Bref,il faut désormais compter avec elle comme grande puissance, dans tous les domaines, et pas seulement comme membre permanent du conseil de sécurité de l'ONU.
Alors, rodomontades ou réalité?
Les deux mon colonel!
La capacité technologique chinoise est encore insuffisante pour se lancer durablement dans l'aventure.
Mais avec une croissance de 9% par an et un budget militaire qui croit de 1/10ème chaque année de puis 10 ans, elle comble peu à peu son retard. Le budget annuel de la défense était officiellement de 22 milliards en 2005, il devrait être porté à 30 milliards en 2006, chiffre que les experts de la CIA estiment en deça d'une réalité qui devrait avoisiner les 55 milliards, soit quelque 4,5% du PNB.

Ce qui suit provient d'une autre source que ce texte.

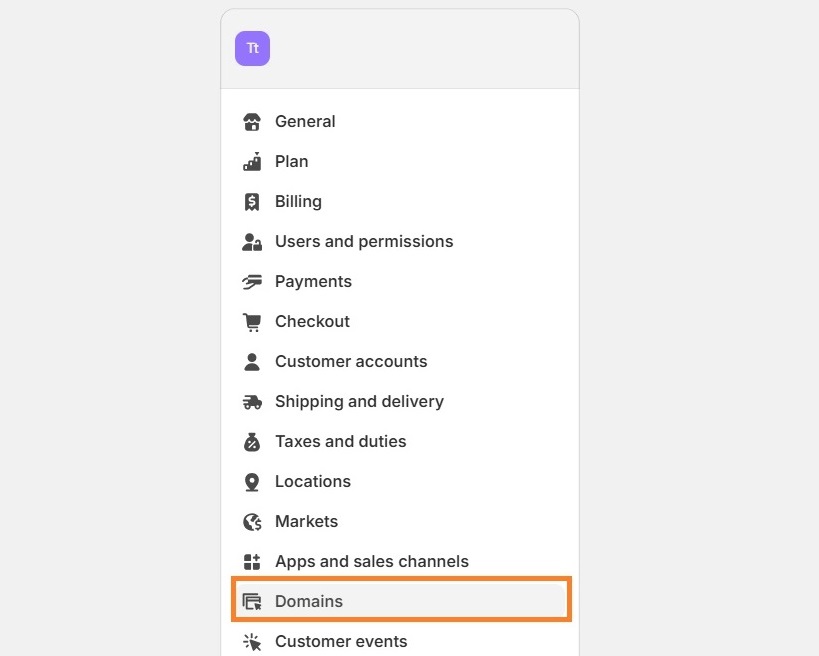
Task: Select the Customer events entry
Action: tap(340, 641)
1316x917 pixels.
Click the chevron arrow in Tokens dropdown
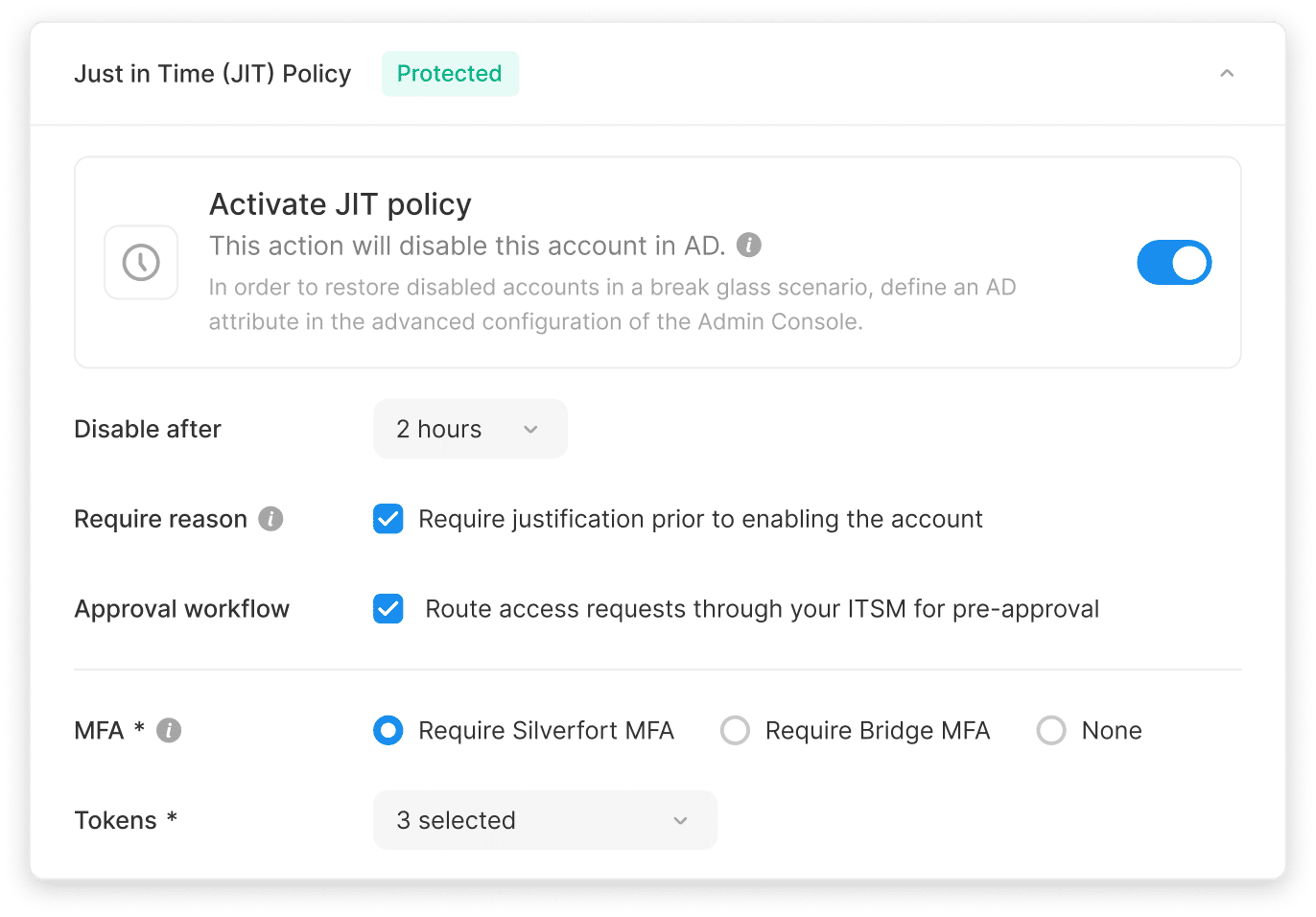681,821
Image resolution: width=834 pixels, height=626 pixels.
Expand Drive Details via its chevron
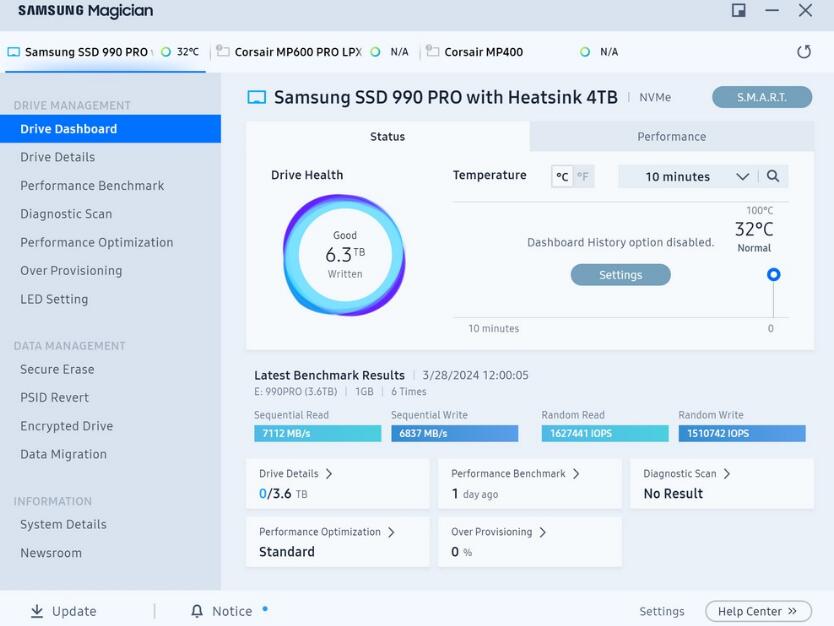[331, 473]
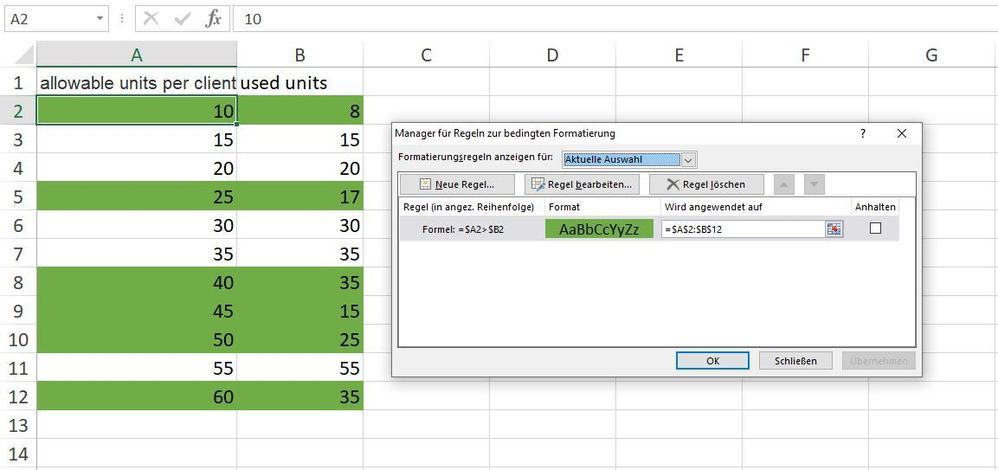Screen dimensions: 998x470
Task: Expand the 'Aktuelle Auswahl' dropdown
Action: pos(689,159)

Certes, c'est toujours en l'espèce, 8 fois moins que les USA et 3 fois moins que l'UE. Mais cela augmente sans cesse...
Néanmoins, la croissance chinoise demeure fragile. Sa boulimie de matières premières et d'energie en tout genre l'oblige à fonctionner à flux véritablement tendus, pas de stock, et souvent même de ruptures de stock mettant à mal non seulement l'industrie et le bâtiment, mais également les programmes d'armements (la livraison des dernières vedettes made in China a connu un retard certain!). Enfin, les transfèrts de technologie demeure une difficulté pour l'heure non négligeable. Mais les "scrupules" des occidentaux, conscient du danger, résisteront ils longtemps à l'attractivité du marcher chinois? Il se pourrait bien que la logique commerciale, aux USA et au sein de l'UE finissent par l'emporter (comme d'habitude?) sur les notions "d'embargo" technologique destiné à retarder aux maximum l'émencipation techno-économique du géant asiatique.
Actuellement, la voie suivit pat les Etats Unis, celle d'une voie "médiane" décrite par Ludovic semble bien apparaitre comme la meilleur option. Une adaptation "aigre-douce" de la politique de "containment".
Publié par Winkelried le 20 novembre 2005 à 11:05
A propos de la Chine, j'ai découverts récemment, le site d'un général de l'armée de l'air (fr) ancien attaché militaire à Pekin, ses réflexions valent le coup d'œil et recouvrent assez largement les thèmes de ce billet : (dommage qu'il n'ait pas de blog !)
http://bstorg.free.fr/
http://bstorg.free.fr/Chine/DEFCHIN.htm
Publié par nobody le 20 novembre 2005 à 11:26
Un article intéressant du Washington times d'aujourd'hui, relatif à la manière dont la RPC semble vouloir empiéter, avec détermination, sur les "plates bandes" de "l'oncle Sam" en Amérique du sud.
Alimentation, transfert de technologies, coopération technique et militaire sont apparamment au programme, notamment avec le président Chavez, tout heureux de jeter ainsi une pierre dans le jardin de la maison blanche.
Mais pas d'alarme à avoir, concluent les experts officiels...
Publié par Winkelried le 20 novembre 2005 à 14:28
Jolie photo. J'en voudrais un comme ça, moi aussi ;-)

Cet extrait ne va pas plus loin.